Thursday, April 17, 2008

What kind of friend are you?


One cannot overlook the importance of having friends. We have all heard "he who has 1 true friend is truly blessed", and even in the Holy Bible we read "he who has 1000 friends has not 1 friend to spare". Even more important than having friends (and certainly the means to this end) is being a good friend first. Want a thousand friends? Follow Gandhi's advice "you must be the change you wish to see in the world" and be a good friend first.

I am nothing without my friends. Pictured above is my adventurously dressed brother, who is one of my best friends (this picture found it's way into the Calgary Herald by the way and was one of the few bright spots after the Flames loss this week). I was inspired to write about friends this week after the feelings I had deep down after;

1. A great friend said "I'm in" after I asked him to be in x city and wait y long to do z favor for me- no hesitation and he is busier than I am.
2. Another friend rounds up 4 tickets to a Lacrosse game plus dinner invites this weekend and invites both myself and the better half as a means of getting to know us better and deepen the friendship
3. Friends I grew up with continuously are patient and understanding despite a busy schedule that often necessitates long periods between gatherings. I get to see some of them this Saturday and I'm pumped!

The point is- I feel supported and validated in what I do because of friends. I feel a greater sense of identity through association with such great people. I have friends that make me a better business leader, a better coach, a better mentor. Others make me a better athlete, sports fan, and beer enthusiast. ALL of them make me a better person.

This entry today however- is in no way about me... it is about the fact that I have a lot of people to thank; and it is about a condition of give and take.

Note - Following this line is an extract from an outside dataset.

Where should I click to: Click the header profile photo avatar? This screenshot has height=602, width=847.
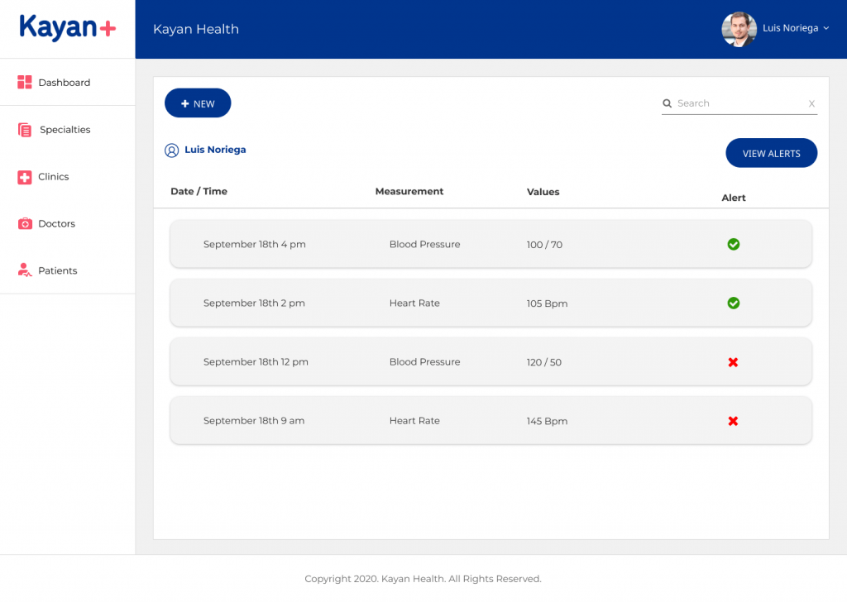coord(739,29)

There are 2 things we really hope come out of reading about friends...
1) there are people that pop into your brain when you read this and hopefully they get a call, email or better yet an in person visit from you after reading this
2) you evaluate the state of your friendships, and come to the conclusion that YOU are the common denominator. The quality and quantity of your friends is directly related to the quality of yourself as a friend and the quantity of effort to be a friend (not necessarily the quantity of time spent as we are all busy).

Have great friendships? Pick up a phone.
Want better friendships? Look in the mirror.